I remember when Megan first found pictures of Christ Church Meadow in Oxford, with exclamations of, “We have to go there!” I think I wove those images into my expectations of Oxford as a whole, which I imagined as a fairytale paradise of academia and antiquity, especially knowing the ghosts of several of my very favorite writers would, for me, be wandering every street.
I was still recovering from the deep disappointment of missing our tour of The Kilns, so I initially stepped off the train a little out of sorts, but I could quickly tell that this day was going to redeem itself. Even considering my dreamy ideal picture of Oxford, the reality surpassed my crazy expectations. I don’t know how anyone could wander the streets of the City of Dreaming Spires and not fall in love, at least a little bit.
My major moment of serendipity in planning this trip was discovering that a guided C.S. Lewis / J.R.R. Tolkien walking tour — which is only offered six or so times per year — was happening on the precise day that we had decided to visit Oxford. What a treat!
Before the walking tour, we made our way down St. Aldate’s to Broad Walk and the entrance to Christ Church Meadow, searching for a spot to eat lunch. We meandered down Poplar Walk until we found an area less crowded with lunching tourists, and made for a spot with some obliging tree trunks to serve as seats. I remember Austin saying, “You literally cannot get any greener than this!” — and he was absolutely right. Sunlight dappled through the leaves of trees, making the meadow look even more brilliantly green than it would on a grey day. Megan flopped down on the grass under a weeping willow tree and took a video, which sums up why I simply don’t have the words to describe this idyllic place.
After enjoying our picnic in Christ Church Meadow, we made our way back to the starting point of our walking tour; our tour guide arrived shortly and introduced himself as Alistair. I still cannot believe how absolutely perfect he was — an Oxford don himself, tall and wiry, old enough to have thinning grey hair and hearing aids but still with an abundance of enthusiasm for his city. He wore a suit jacket over slacks and a blue polo shirt, and glasses that hung from a chain around his neck.
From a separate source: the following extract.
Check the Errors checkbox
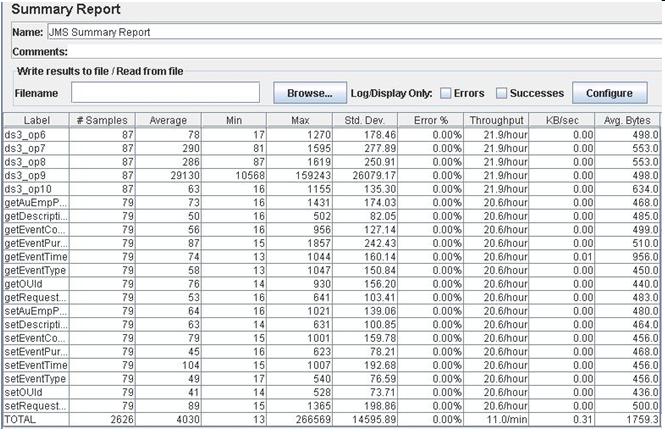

For the next 2 hours, we followed Alistair all over Oxford, our little tour group trailing behind his brisk walk like so many ducklings. Sometimes walking tour guides think they’re the cat’s meow when really they’re unbearably dull, but Alistair was a wealth of information and a quick wit, and we loved him. His affection for Tolkien and Lewis and the rest of the Inklings became evident, and I was enthralled listening to someone with such vast knowledge, who had obviously studied my literary idols in great depth. I wanted to listen well and think deeply and ask intelligent questions, but mostly I could only manage a silly grin of sheer delight and try to drink it all in.
We milled through the busy streets of Oxford, inside beautiful Exeter College (Tolkien’s college), and paused outside the Eagle & Child pub, favorite haunt of the Inklings, a group of writers (notable members included Lewis, Tolkien, and also Charles Williams) who would meet weekly to read and discuss their work. I spotted the “bird & baby” (a nickname coined by the Inklings) sign from a distance and started squealing to Megan, “I see it! I see it!!!”
I cannot even describe the giddy delight I felt standing in the famous Rabbit Room, where Lewis and Tolkien and the rest would meet. I could have sat in that room for hours and just observed every detail. We later went back after the tour and ate at Eagle & Child, which thrilled me almost more than I could bear.
One final highlight before we headed back to London was to see a wonderful exhibition at the Weston Library, formerly the New Bodleian Library, where we got to see, among other breathtaking displays, Tolkien’s original dustjacket design for The Hobbit, complete with his handwritten notes to the publisher in the margins. I must have grinned for 5 full minutes after we came out of the exhibition room.
In short, Oxford was pure magic. Our brief day evaporated all too quickly, and I wanted to stay for a week instead of a day, but thanks to the walking tour, we hit an impressive number of highlights for one day. I still dream of the change to live and study in Oxford one day — a chance I would absolutely jump at!
Have you visited Oxford? What sites did you enjoy?!